Railroading of elected bands betrays progressive hypocrisy – by Jonathan Kay (National Post – February 15, 2020)

https://nationalpost.com/

The social-justice extremism that has been largely confined to campus life and obscure pubs has metastasized to the world of normal human beings

In late 2019, Ontario’s public broadcaster, TVO, produced a widely circulated video segment in which Indigenous public figures delivered short monologues responding to the controversial claim that Canada was perpetuating an ongoing “genocide” against Indigenous women.

The TVO commentators flatly told viewers that this ongoing genocide is a “fact,” and that any argument to the contrary amounts to “denial.” Moreover, we were told that anyone engaging in such denial is effectively abetting a crime against humanity, because “denial is a tool of genocide.”
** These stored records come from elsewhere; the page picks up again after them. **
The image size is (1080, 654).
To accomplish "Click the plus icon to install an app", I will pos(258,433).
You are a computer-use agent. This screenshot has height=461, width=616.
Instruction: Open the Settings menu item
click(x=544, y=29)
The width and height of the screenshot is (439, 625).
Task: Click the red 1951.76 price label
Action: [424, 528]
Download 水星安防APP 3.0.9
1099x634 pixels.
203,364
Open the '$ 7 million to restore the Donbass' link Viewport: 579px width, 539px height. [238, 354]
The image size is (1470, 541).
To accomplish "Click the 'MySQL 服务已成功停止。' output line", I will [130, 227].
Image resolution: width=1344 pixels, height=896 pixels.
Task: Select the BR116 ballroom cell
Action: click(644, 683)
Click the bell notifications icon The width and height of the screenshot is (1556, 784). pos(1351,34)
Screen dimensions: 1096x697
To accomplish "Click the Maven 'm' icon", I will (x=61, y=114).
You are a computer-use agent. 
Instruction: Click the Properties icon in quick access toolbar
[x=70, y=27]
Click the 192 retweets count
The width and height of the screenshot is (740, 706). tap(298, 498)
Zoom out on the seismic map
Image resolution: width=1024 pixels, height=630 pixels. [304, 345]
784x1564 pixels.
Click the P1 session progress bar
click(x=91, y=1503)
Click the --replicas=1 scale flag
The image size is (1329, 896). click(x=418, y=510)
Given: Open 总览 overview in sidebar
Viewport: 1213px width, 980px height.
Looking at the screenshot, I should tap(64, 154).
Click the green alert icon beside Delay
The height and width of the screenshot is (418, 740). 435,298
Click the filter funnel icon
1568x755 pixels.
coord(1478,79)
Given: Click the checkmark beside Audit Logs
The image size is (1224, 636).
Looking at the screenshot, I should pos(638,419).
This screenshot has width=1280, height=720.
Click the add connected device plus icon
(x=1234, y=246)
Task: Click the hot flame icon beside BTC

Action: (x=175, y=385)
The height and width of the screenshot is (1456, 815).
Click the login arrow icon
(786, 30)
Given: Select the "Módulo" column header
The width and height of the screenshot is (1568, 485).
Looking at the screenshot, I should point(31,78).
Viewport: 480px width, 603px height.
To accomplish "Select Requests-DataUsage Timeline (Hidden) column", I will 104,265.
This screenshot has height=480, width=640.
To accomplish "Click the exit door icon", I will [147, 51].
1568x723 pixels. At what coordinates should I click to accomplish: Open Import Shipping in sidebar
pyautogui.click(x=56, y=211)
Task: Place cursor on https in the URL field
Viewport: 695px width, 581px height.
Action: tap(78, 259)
If you find yourself astounded by the current situation in Canada, whereby protesters have been allowed to shut down a rail network that remains a backbone of passenger travel and industrial transport (and whose coast-to-coast completion in 1885 became a symbol of national unity), it’s useful to revisit the accumulation of symbolic gestures that have steadily destroyed the moral authority of our governments to push back at any assertion of Indigenous rights and grievances.

For years, our leaders offered reflexive acquiescence to increasingly expansive claims that Canada remains a white supremacist dystopia, culminating in last year’s campaign to convince us not only that modern Canada is a “genocide” state, but that even the act of expressing disagreement with this description makes you a sort of metaphorical train conductor on the rails to Canadian Dachau.

Having publicly tattooed their guilty settler souls with every imaginable hashtag, our leaders now apparently find themselves stopped from restoring the rule of law.